Procurement Fraud and Corrupt Practices
Document Properties
Procurement Fraud and Corrupt Practices |
| Responsible Unit |
OLPS |
| Creator |
Krishan Batra (krishan.batra@undp.org) |
| Subject |
Fraud Policy and Corrupt Practices, CAP User Guide |
| Issuance Date |
March, 27 2007 |
| Effective date |
March, 27 2007 |
| Mandatory Review Date |
March, 27 2008 |
| Audience |
all UNDP Users |
| Applicability |
For all UNDP Procurement Transactions |
| Replaces |
N/A |
| Is part of |
CAP User Guide |
1.0 Description
Procurement is a key area where UNDP, as a public service organization,
interacts financially with the private sector. As such, it is a prime area for fraudulent and corrupt practices. Please
refer to the UNDP Fraud Policy to understand better the
nature of fraud and UNDP response. But the potential damage relating to fraudulent and corrupt practices extends well beyond
financial losses. Fraud and corruption pose serious threats to the ability of UNDP to achieve its operational objectives.
They can hamper implementation of programmes and projects. Moreover, there is a serious risk that the very credibility of
UNDP, as a trusted, efficient and effective partner is at stake.
Particular
attention must be paid to UNDP procurement in emergency or crisis settings. When UNDP operates in emergency situations,
the pressures to achieve results rapidly run the risk of having fraudulent or corrupt operations.

□ □ □ □ □ □ □

_LIST OF TASKS_
#1 Print the portion of the procurement fraud text from "They can hamper" up to and including "or corrupt operations.".
#2 In the document properties of the procurement fraud text, list each property that gives a date, along with its date.

[Records from a data collection]
□ □ □ □ □ □ □

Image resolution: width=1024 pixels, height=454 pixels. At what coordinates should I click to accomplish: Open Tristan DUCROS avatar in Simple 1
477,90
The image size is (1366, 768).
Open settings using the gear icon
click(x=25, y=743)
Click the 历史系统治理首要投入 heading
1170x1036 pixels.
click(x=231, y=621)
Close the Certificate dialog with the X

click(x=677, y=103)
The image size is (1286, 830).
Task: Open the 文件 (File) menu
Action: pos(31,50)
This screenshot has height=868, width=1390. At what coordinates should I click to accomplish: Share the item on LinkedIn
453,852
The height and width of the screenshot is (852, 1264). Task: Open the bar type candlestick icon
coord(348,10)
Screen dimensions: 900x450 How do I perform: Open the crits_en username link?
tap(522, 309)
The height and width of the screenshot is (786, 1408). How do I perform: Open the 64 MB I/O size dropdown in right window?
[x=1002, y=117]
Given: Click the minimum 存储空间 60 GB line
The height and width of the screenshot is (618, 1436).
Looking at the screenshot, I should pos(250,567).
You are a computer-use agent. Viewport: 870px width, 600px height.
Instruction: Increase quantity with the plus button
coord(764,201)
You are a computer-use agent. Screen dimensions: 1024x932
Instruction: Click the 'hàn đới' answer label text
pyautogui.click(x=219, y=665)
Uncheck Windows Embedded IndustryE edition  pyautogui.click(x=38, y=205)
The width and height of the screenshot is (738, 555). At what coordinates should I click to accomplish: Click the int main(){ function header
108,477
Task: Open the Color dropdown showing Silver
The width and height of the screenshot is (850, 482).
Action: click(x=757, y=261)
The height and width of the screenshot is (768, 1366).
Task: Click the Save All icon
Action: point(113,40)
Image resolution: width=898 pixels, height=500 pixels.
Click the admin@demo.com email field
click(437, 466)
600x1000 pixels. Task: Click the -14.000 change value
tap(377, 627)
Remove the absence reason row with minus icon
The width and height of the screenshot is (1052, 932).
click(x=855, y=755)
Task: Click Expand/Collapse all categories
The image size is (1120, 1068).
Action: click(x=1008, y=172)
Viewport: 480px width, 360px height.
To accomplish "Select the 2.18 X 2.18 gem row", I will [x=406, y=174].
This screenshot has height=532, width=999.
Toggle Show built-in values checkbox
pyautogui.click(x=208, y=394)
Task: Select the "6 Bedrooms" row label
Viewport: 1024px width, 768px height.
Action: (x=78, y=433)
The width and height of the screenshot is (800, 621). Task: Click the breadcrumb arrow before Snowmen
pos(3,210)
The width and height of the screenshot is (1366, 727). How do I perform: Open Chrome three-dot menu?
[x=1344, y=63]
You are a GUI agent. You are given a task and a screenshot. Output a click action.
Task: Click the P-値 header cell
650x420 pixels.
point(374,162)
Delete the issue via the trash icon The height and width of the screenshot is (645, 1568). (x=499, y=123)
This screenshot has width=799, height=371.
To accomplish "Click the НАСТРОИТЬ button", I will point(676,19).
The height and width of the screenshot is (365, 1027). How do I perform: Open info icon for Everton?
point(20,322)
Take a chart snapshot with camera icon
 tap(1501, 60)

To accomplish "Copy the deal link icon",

□ □ □ □ □ □ □

_ANSWERS IN ORDER_
#1
They can hamper implementation of programmes and projects. Moreover, there is a serious risk that the very credibility of
UNDP, as a trusted, efficient and effective partner is at stake.
Particular
attention must be paid to UNDP procurement in emergency or crisis settings. When UNDP operates in emergency situations,
the pressures to achieve results rapidly run the risk of having fraudulent or corrupt operations.

#2
Issuance Date: March, 27 2007
Effective date: March, 27 2007
Mandatory Review Date: March, 27 2008